L’idée avait été évoquée, au détour d’une question lors de la conférence de presse présidentielle post-« gilets jaunes » du 25 avril 2019, mais sans plus. « Je pense que pour faire la réforme [de la haute fonction publique] que j’évoquais, il faut supprimer, entre autres, l’ENA », avait alors déclaré Emmanuel Macron. Depuis plus rien. Ce n’était pas une idée en l’air : le chef de l’Etat va annoncer, jeudi 8 avril dans l’après-midi, lors d’une réunion par visioconférence avec quelques centaines de hauts fonctionnaires, la suppression de l’Ecole nationale d’administration.
C’est symboliquement très fort, puisque cela consiste à revenir sur l’ordonnance du 9 octobre 1945, qui organisait la haute fonction publique au sortir de la guerre. C’est surtout une réponse politique décalée à la crise des « gilets jaunes », tout autant qu’un message à l’attention des Français à douze mois de la présidentielle : Emmanuel Macron continue de réformer. « C’est un coup politique pour détourner l’attention des malheurs de la France sur les boucs émissaires habituels de notre pays : les hauts fonctionnaires. Pourtant, il n’y a pas de mauvais soldats, il n’y a que de mauvais généraux… », dit dans un soupir l’un d’eux, qui suit toutes ces questions de près.

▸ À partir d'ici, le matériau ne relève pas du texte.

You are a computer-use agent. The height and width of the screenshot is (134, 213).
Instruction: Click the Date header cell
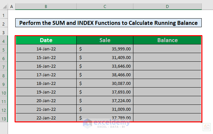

Europe 1, qui a donné l’information jeudi matin, précise que l’ENA « va disparaître pour laisser place à une nouvelle école ». Selon nos informations, « un nouvel établissement opérateur de la formation initiale [absorbant l’ENA] et de formation continue serait créé avec une gouvernance nouvelle ». C’est ce qu’évoque le compte rendu d’une réunion qui s’est tenue le 9 mars entre des conseillers de l’Elysée et de Matignon.
Un cinquième concours
C’est aussi ce que proposait l’avocat Frédéric Thiriez dans son rapport remis en février 2020 : la création d’une « Ecole d’administration publique » regroupant les anciens énarques et les ingénieurs des corps techniques. Depuis le remaniement de l’été 2020, la mission Thiriez a disparu, « pour tirer le rideau sur la période Edouard Philippe à Matignon, confie un bon connaisseur du dossier, et parce qu’Amélie de Montchalin [ministre de la transformation et de la fonction publiques] veut montrer que cela vient d’elle ».
En février 2021, Emmanuel Macron avait annoncé la création d’un cinquième concours à l’entrée de l’ENA, réservé aux candidats issus de milieux modestes. Cette voie spécifique devrait être conservée dans le nouvel établissement. Une fois intégrés, les élèves suivront un tronc commun qui leur permettra d’acquérir des notions et des valeurs communes avec les élèves des grandes écoles de fonctionnaires, celles qui forment les magistrats, les commissaires ou les directeurs d’hôpitaux.